Source material Block Start
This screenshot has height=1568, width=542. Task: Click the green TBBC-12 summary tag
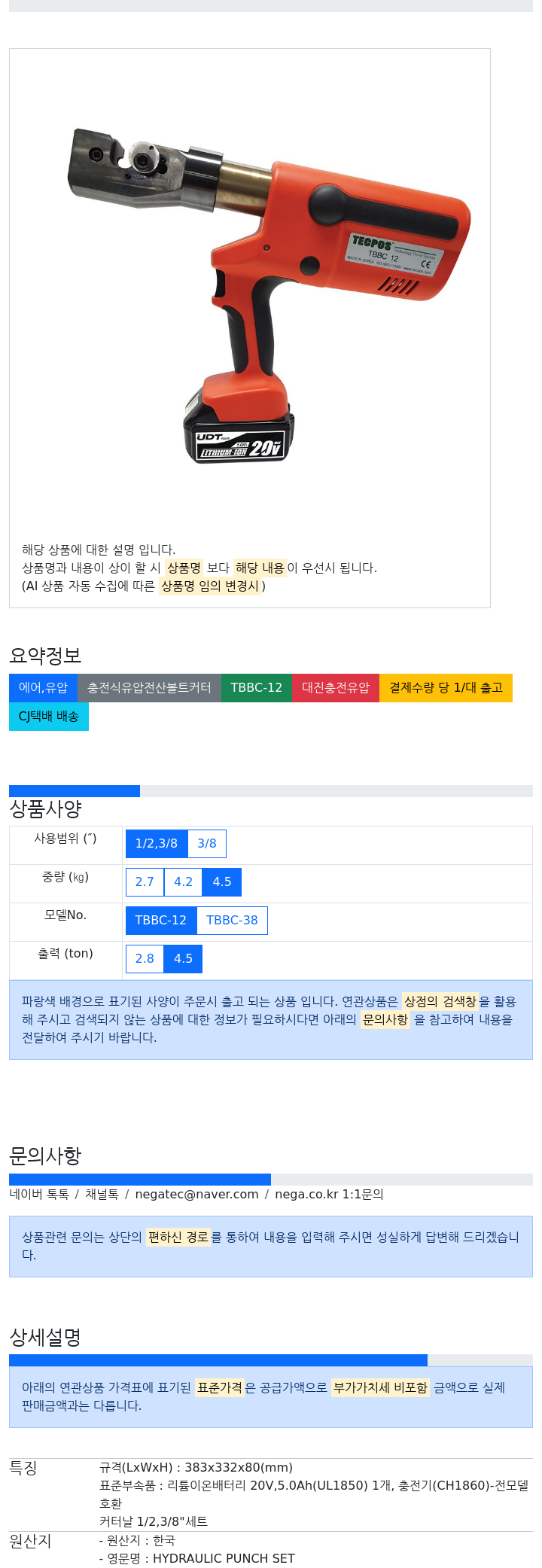pyautogui.click(x=256, y=688)
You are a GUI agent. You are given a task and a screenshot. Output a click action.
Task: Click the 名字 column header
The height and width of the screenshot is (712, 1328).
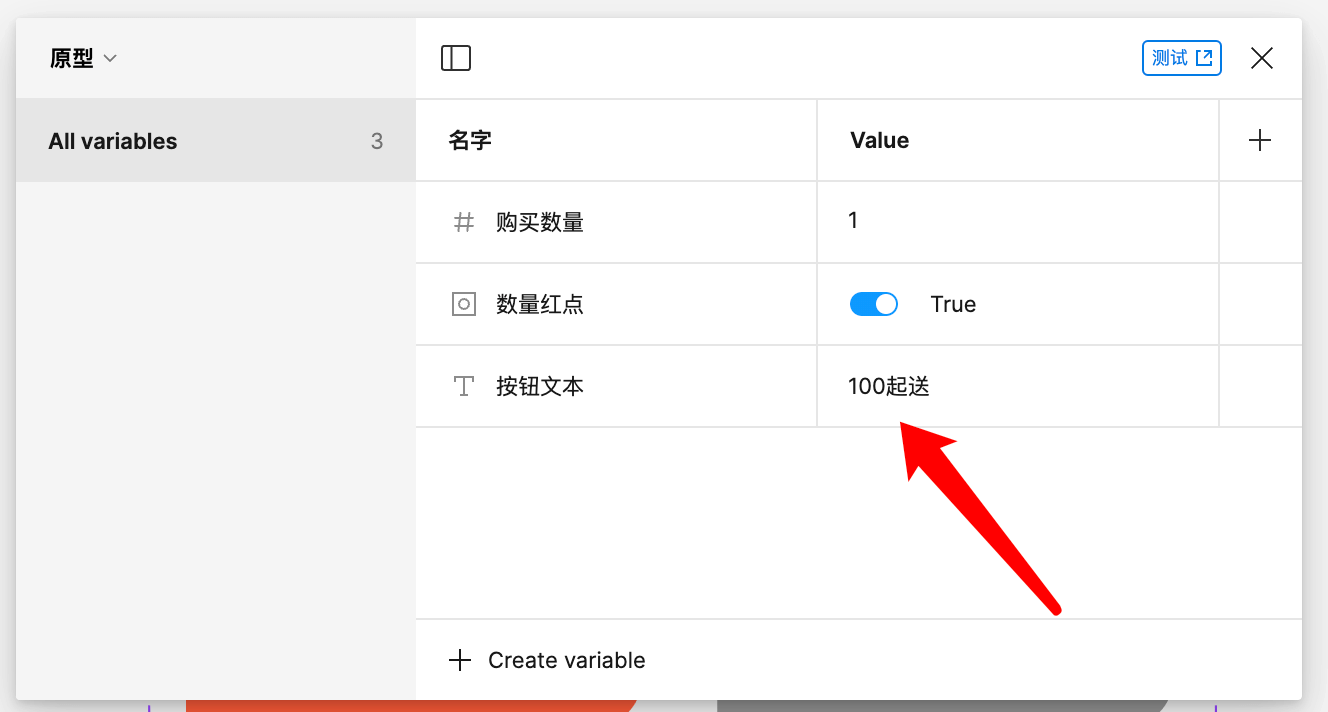[470, 141]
Source material Block End
Exercise objective
Leave out the pictures, and write out all the remaining data above exactly.

Result
This screenshot has height=1568, width=542. Task: Click the green TBBC-12 summary tag
pyautogui.click(x=256, y=688)
You are a GUI agent. You are given a task and a screenshot. Output a click action.
Task: Click the 名字 column header
The height and width of the screenshot is (712, 1328).
[470, 141]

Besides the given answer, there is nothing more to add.